Re: [DPUB][Locators]Cancellation and Next Steps from Ivan Herman on 2016-01-26 (public-digipub-ig@w3.org from January 2016)

From: Ivan Herman <ivan@w3.org>
Date: Tue, 26 Jan 2016 09:50:33 +0100
To: Romain <rdeltour@gmail.com>
Cc: Leonard Rosenthol <lrosenth@adobe.com>, Bill Kasdorf <bkasdorf@apexcovantage.com>, W3C Digital Publishing IG <public-digipub-ig@w3.org>
Message-Id: <D5CF7E68-7D6E-460D-A33E-955C8F3E7A0A@w3.org>
Hi Romain,

> On 25 Jan 2016, at 16:48, Romain <rdeltour@gmail.com> wrote:
> 
>> 
>> On 25 Jan 2016, at 11:32, Ivan Herman <ivan@w3.org <mailto:ivan@w3.org>> wrote:
>> 
>>> 
>>> On 21 Jan 2016, at 18:10, Romain <rdeltour@gmail.com <mailto:rdeltour@gmail.com>> wrote:
>>> 
>>> 
>>>> On 21 Jan 2016, at 07:28, Ivan Herman <ivan@w3.org <mailto:ivan@w3.org>> wrote:
>>>> 
>>>> I think that is where HTTP content negotiation should come in to the picture in my view.
>>>> (snip)
>>>> The only thing this mechanism requires is to have a distinct media type assigned to a PWP (akin to the media type for EPUB) and, probably, to the manifest. If that is there, a client may express the media types it accepts, and even the relative priority of what format it prefers (if the client has several)
>>>> 
>>>> This allows for a setup where there is *no* packaged form around. And content negotiation is a mechanism implemented by all servers and clients these days, so we should just use it…
>>> 
>>> I'm not convinced by the content negotiation approach.

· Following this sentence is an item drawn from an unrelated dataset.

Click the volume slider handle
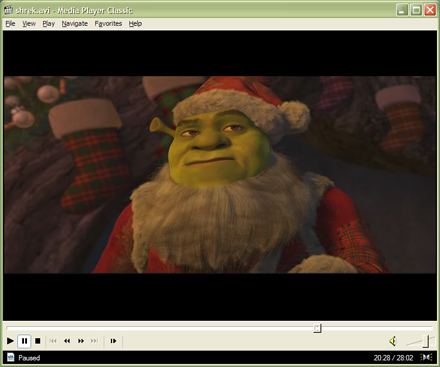Viewport: 440px width, 367px height. 426,341
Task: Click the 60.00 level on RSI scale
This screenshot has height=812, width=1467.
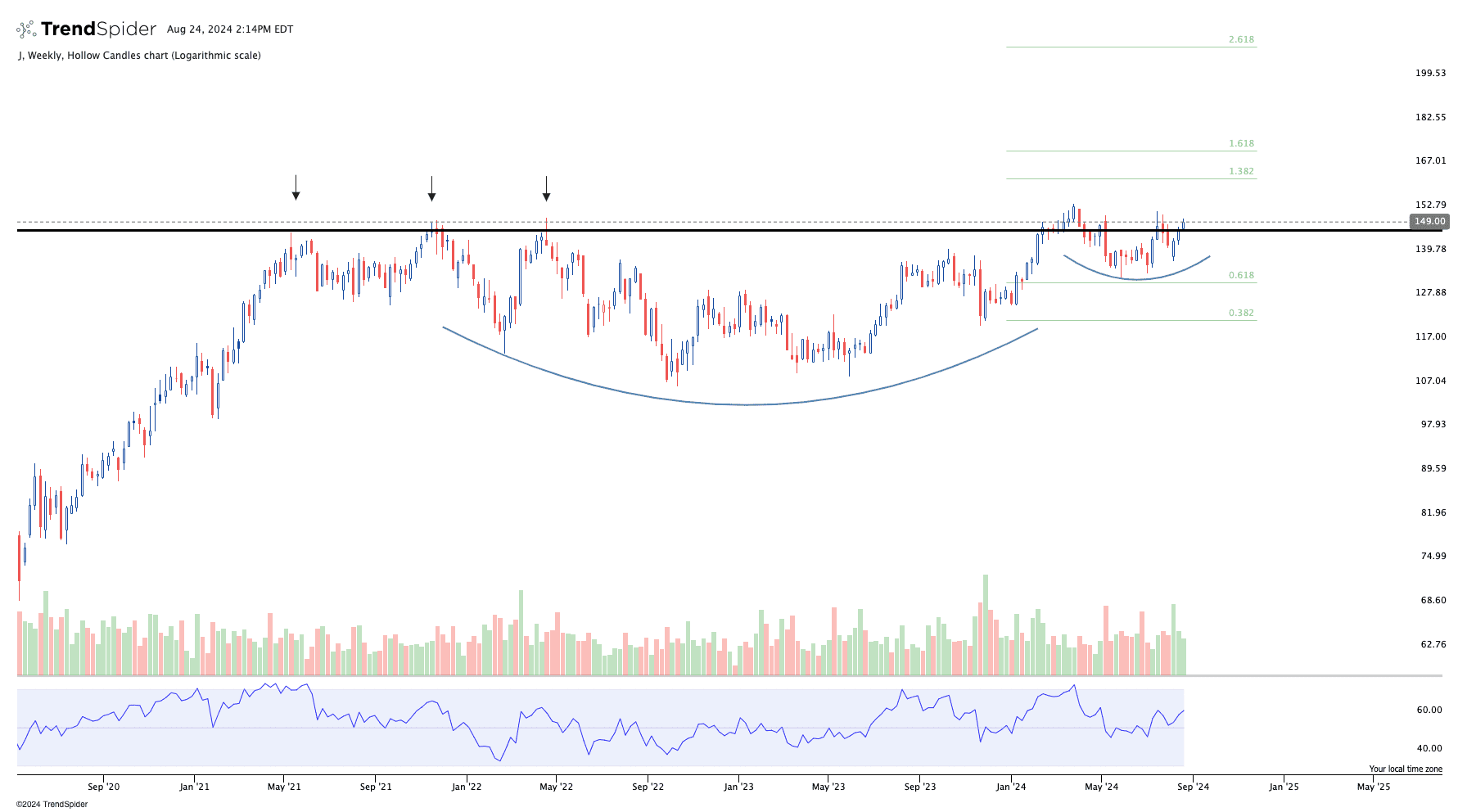Action: coord(1429,710)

The format to get (expanded vs. packaged) may depend on the user's intent (e.g. whether she wants to start reading the book or download it to share on a USB key); the decision is not necessarily under the responsibility of client software.
>>> I believe it would be easier if the two formats were represented by two different URLs, which has the benefit of working in run-of-the-mill browsers.
>> 
>> I think for a number of potential applications (like, for example, assigning annotations) it is important to have the same URL for the various formats ('states', as we referred to them).
>> 
>> The 'usual' approach taken by content negotiations is something like:
>> 
>> - http://ex.org/ThePublication <http://ex.org/ThePublication>  - is the URL of the resources
>> - http://ex.org/ThePublication.pack <http://ex.org/ThePublication.pack> - is the URl of the packaged version (if any)
>> - http://ex.org/ThePublication.unpack <http://ex.org/ThePublication.unpack> - is the URI of the unpacked version (if any)
>> 
>> The client uses the first URL with some preferences to get to either the packaged file or the directly to the document on the Web. Explicit addressing of the, say, package is there if one wants to copy the file on a USB stick.
> 
> The problem with conneg is that there are many forms and it's sometimes difficult to understand which one we're talking about :)
> Here I was assuming you were considering server-driven conneg (aka proactive conneg) where the client sends Accept headers and the server returns the best-match answer. We shouldn't do this.
> It appears instead that you're considering an agent-driven conneg pattern (aka reactive conneg); but then, this can take many forms.
> 

Actually… no. In your description what I was considering is what you call server-driven conneg. Note that the client does not have to send an Accept header; the server can set up a default priority.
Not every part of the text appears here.